Friday, May 28, 2010

Sex and the endless summer



Wouldn't it be nice if we were older

Then we wouldn't have to wait so long

And wouldn't it be nice to live together

In the kind of world where we belong


Maybe if we think and wish and hope and pray it might come true (run, run, run)

Baby then there wouldn't be a single thing we couldn't do

We could be married (we could be married)

And then we'd be happy (then we'd be happy)


good night my baby

sleep tight my baby


good night my baby

sleep tight my baby


good night my baby

sleep tight my baby


good night my baby

sleep tight my baby


Well, wouldn't it? Be nice?

Those things we thought were nice, those things we were SURE would be nice, have somehow changed radically over the years. That "wouldn't it be nice if we were older" sure turned around violently at some point.

The only reason this whole mess is repeating in an endless loop in my head is that TLC is using it to promote their summer season. Not that I ever watch TLC. No sir. No Cake Boss, no Hoarders, no Intervention, no Ten Ton Man or women giving birth on the tracks in a subway tunnel, none of that stuff.

I hadn't heard that Beach Boys tune in a long time, and it's mesmerizing, surfer dude music taken to the height of Mozart. It's meant to (and does) call up summer and smoke and sand (and sex), bathing suits straining, salty douses with sea water, steaming hot dogs, and etc. (Hey, it's early in the morning and I've only given myself half an hour to finish this because I want to go into town to see Sex and the City.)

What are the things that would be "nice" now? If my beloved granddaughter no longer had Type 1 diabetes. If my husband and I no longer faced an uncertain financial future. If I felt I had a place in the community (long-shattered by a mammoth health crisis in 2005). If, if, if.

I am profoundly ambivalent about my work now. Actually it's not the work, which has been going better than I could have dreamed. I want to publish again, but now I KNOW what it is to be published. People have such absurd notions about what it will mean for them. Civilians say things like, "But you were published before. Doesn't that mean the same outfit will publish your work for the rest of your life?"

In their minds, there are two levels: Stephen King/J. K. Rowling, and zero.

I know this is a refrain I fall back into too often, and I know I shouldn't.
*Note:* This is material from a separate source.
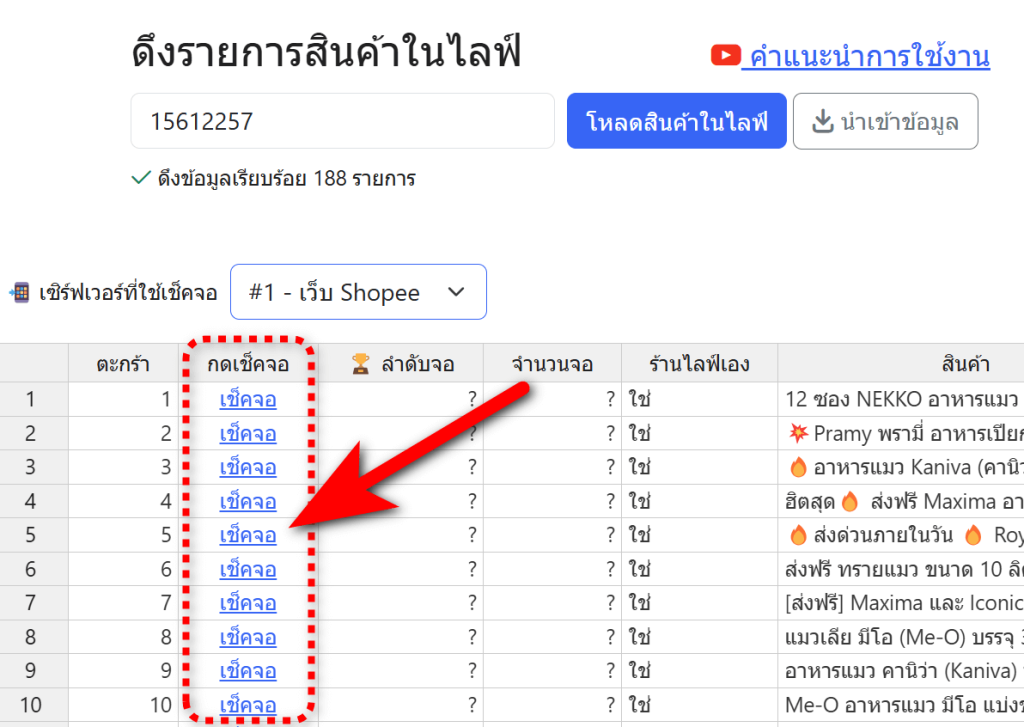This screenshot has width=1024, height=727.
Task: Click download icon in นำเข้าข้อมูล button
Action: tap(822, 122)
I remember seeing something printed on the wall in Ikea (where we go for the food), a quote from Sven Svendsvendsvendensen or whoever it was that founded the outfit (by getting up at 1:00 in the morning and not having sex, I mean ever), about how the only time you don't make mistakes is when you're asleep.

Me, I've made plenty of mistakes while I was asleep! But it's when I wake up that I find I've honed it to an art form. My experience tells me that mistakes are not only embarrassing, they are very, very costly and can follow you around for years, if not for the rest of your life.

If a person does nine exemplary things and on the tenth time slips on a banana peel and falls on their ass with 5000 people watching, GUESS WHAT THEY WILL REMEMBER? And probably forever.

Oh, that guy who. . .you know, the one who. . .

Oh.

That explains why movie stars and authors and politicians kind of drop out of sight and don't come back. They've made some sort of fatal mistake. Or maybe even a garden variety mistake.

Don't make mistakes. It'll cost you. Bad. Now I'm off to see the movie.